The recently introduced first integrated whole-body PET/MR scanner allows simultaneous acquisition of PET and MRI data in humans and, thus, may offer new opportunities, particularly regarding diagnostics in oncology. This scanner features major technologic differences from conventional PET/CT devices, including the replacement of photomultipliers with avalanche photodiodes and the need for MRI-based attenuation correction. The aim of this study was to evaluate the comparability of clinical performance between conventional PET/CT and PET/MR in patients with oncologic diseases.

Methods: Thirty-two patients with different oncologic diagnoses underwent a single-injection, dual-imaging protocol consisting of a PET/CT and subsequent PET/MR scan. PET/CT scans were performed according to standard clinical protocols (86 ± 8 min after injection of 401 ± 42 MBq of (18)F-FDG, 2 min/bed position). Subsequently (140 ± 24 min after injection), PET/MR was performed (4 min/bed position). PET images of both modalities were reconstructed iteratively. Attenuation and scatter correction as well as regional allocation of PET findings were performed using low-dose CT data for PET/CT and Dixon MRI sequences for PET/MR. PET/MR and PET/CT were compared visually by 2 teams of observers by rating the number and location of lesions suspicious for malignancy, as well as image quality and alignment. For quantitative comparison, standardized uptake values (SUVs) of the detected lesions and of different tissue types were assessed.

Results: Simultaneous PET/MR acquisition was feasible with high quality in short acquisition time (≤ 20 min). No significant difference was found between the numbers of suspicious lesions (n = 80) or lesion-positive patients (n = 20) detected with PET/MR or PET/CT. Anatomic allocation of PET/MR findings by means of the Dixon MRI sequence was comparable to allocation of PET/CT findings by means of low-dose CT. Quantitative evaluation revealed a high correlation between mean SUVs measured with PET/MR and PET/CT in lesions (ρ = 0.93) and background tissue (ρ = 0.92).

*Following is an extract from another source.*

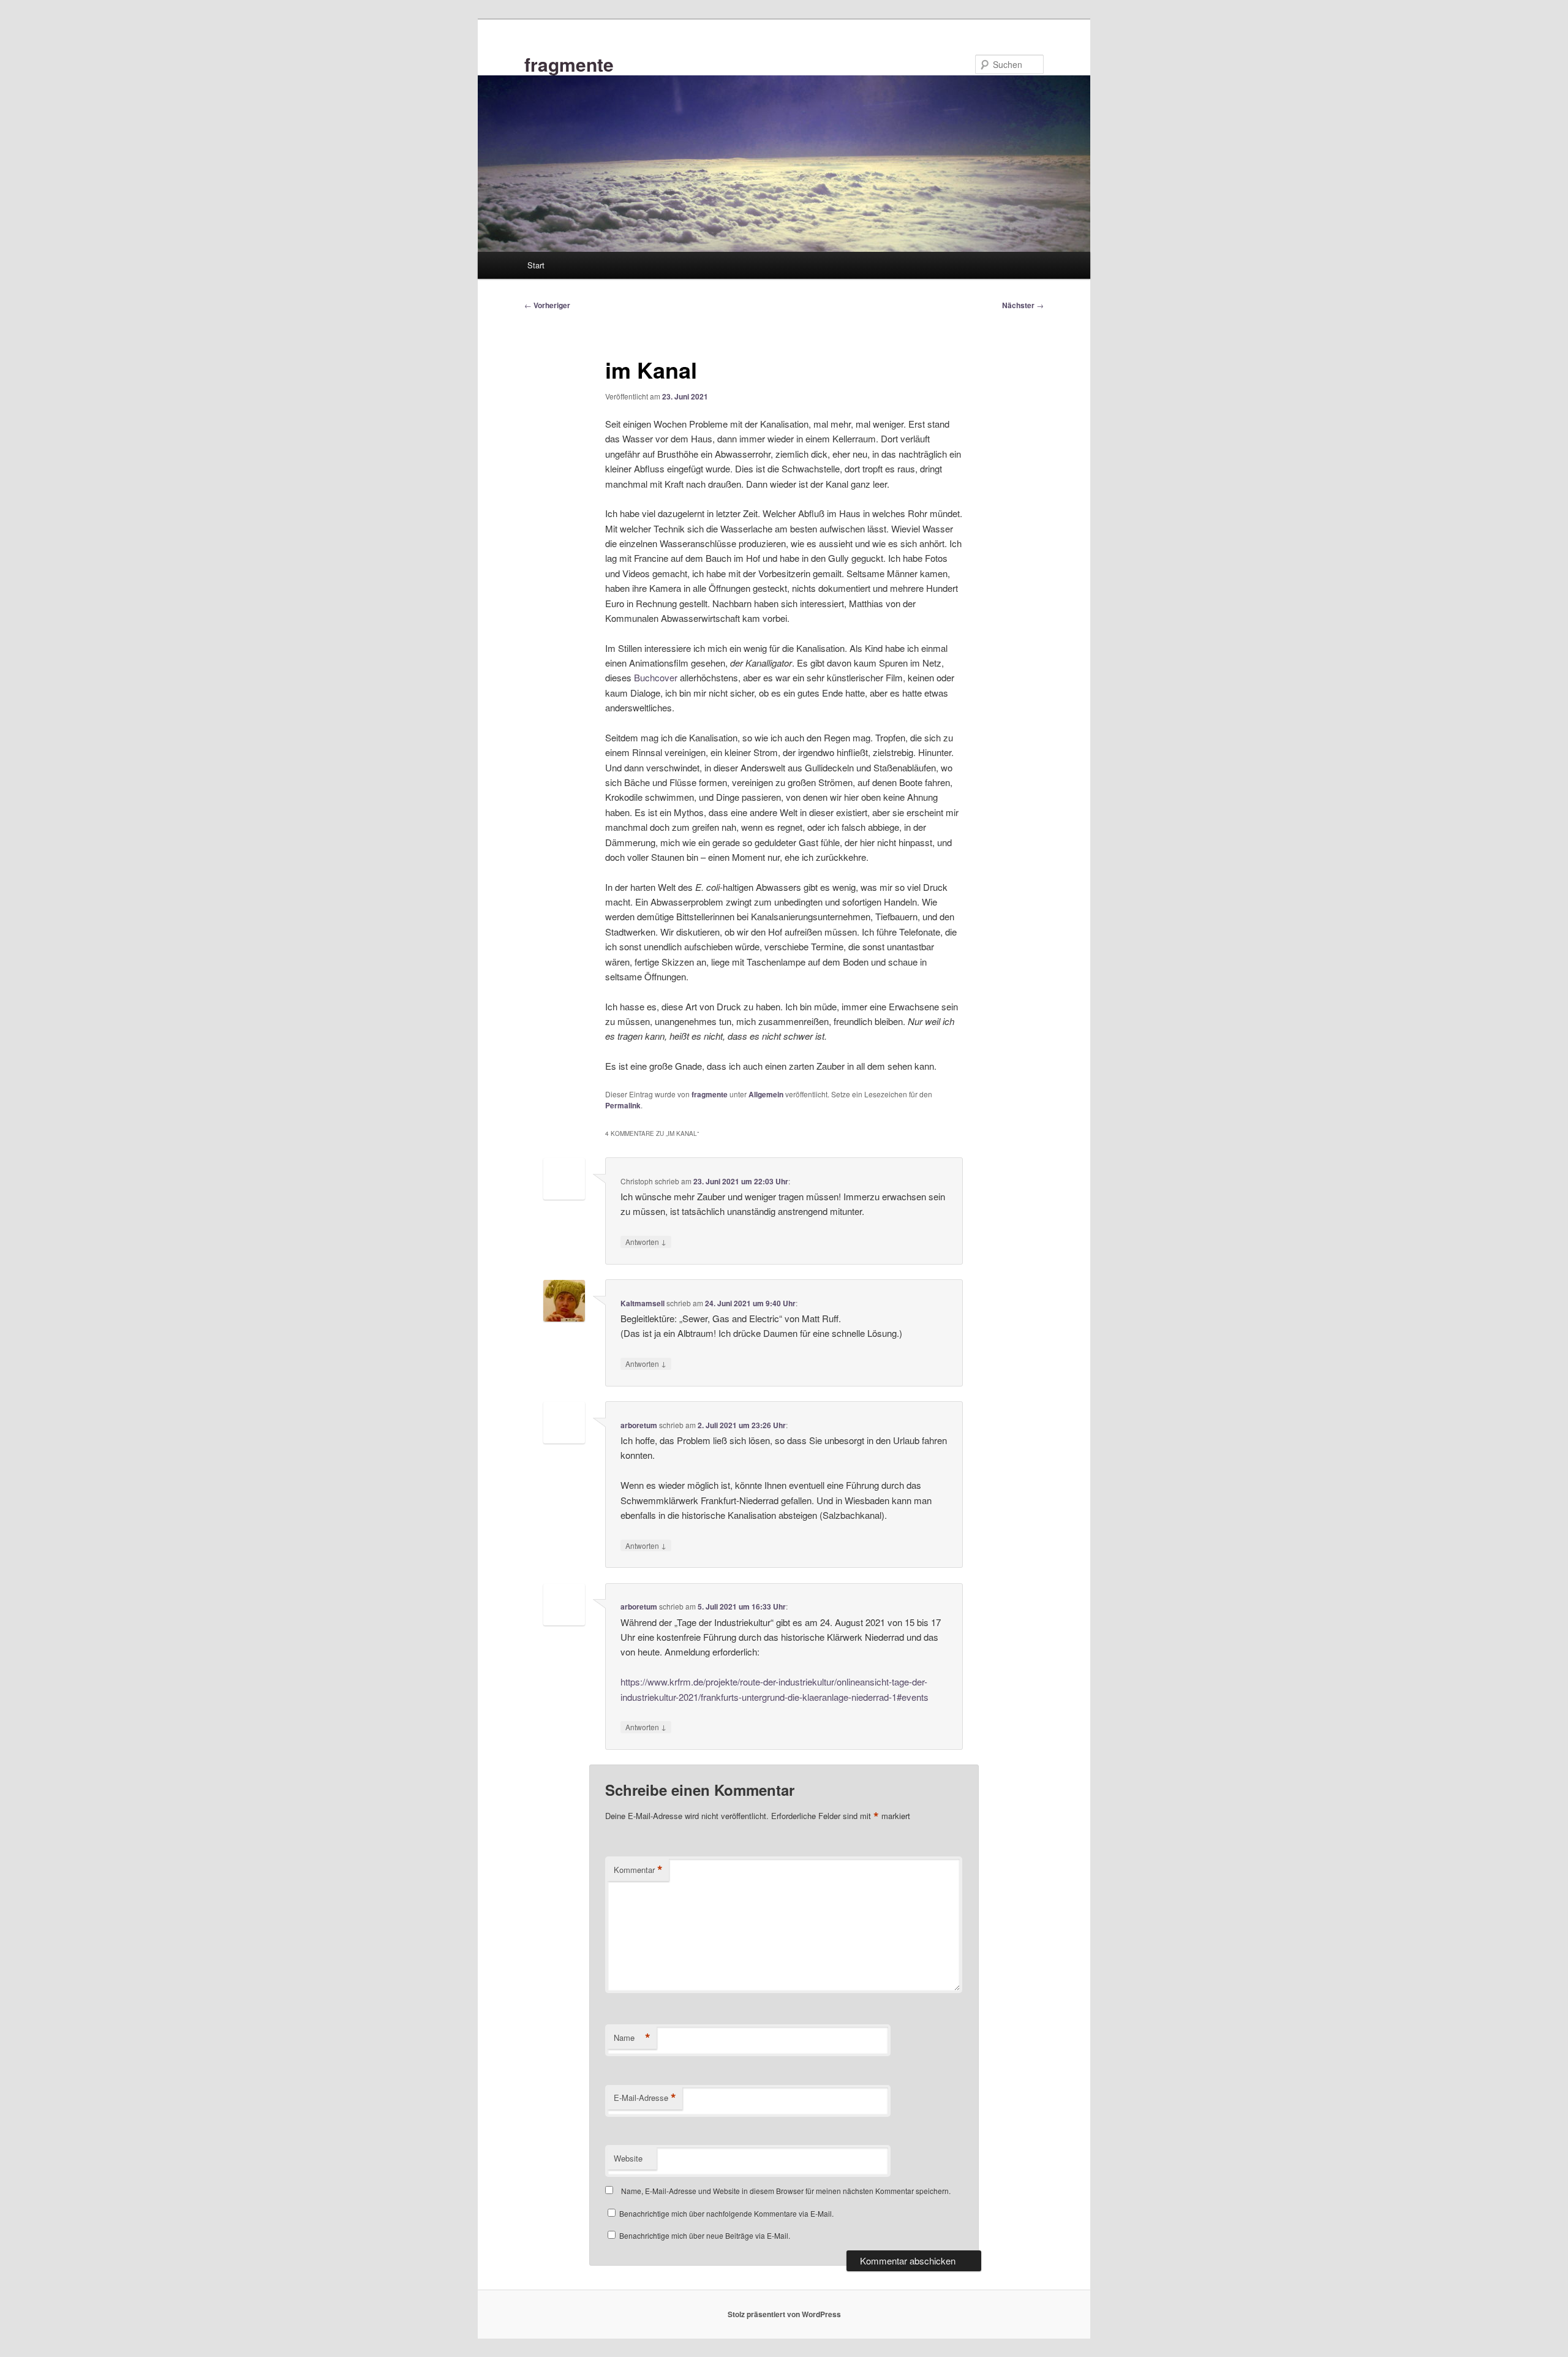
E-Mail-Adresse (645, 2098)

Conclusion: This study demonstrates, for what is to our knowledge the first time, that integrated whole-body PET/MR is feasible in a clinical setting with high quality and in a short examination time. The reliability of PET/MR was comparable to that of PET/CT in allowing the detection of hypermetabolic lesions suspicious for malignancy in patients with oncologic diagnoses. Despite different attenuation correction approaches, tracer uptake in lesions and background correlated well between PET/MR and PET/CT. The Dixon MRI sequences acquired for attenuation correction were found useful for anatomic allocation of PET findings obtained by PET/MR in the entire body. These encouraging results may form the foundation for future studies aiming to define the added value of PET/MR over PET/CT.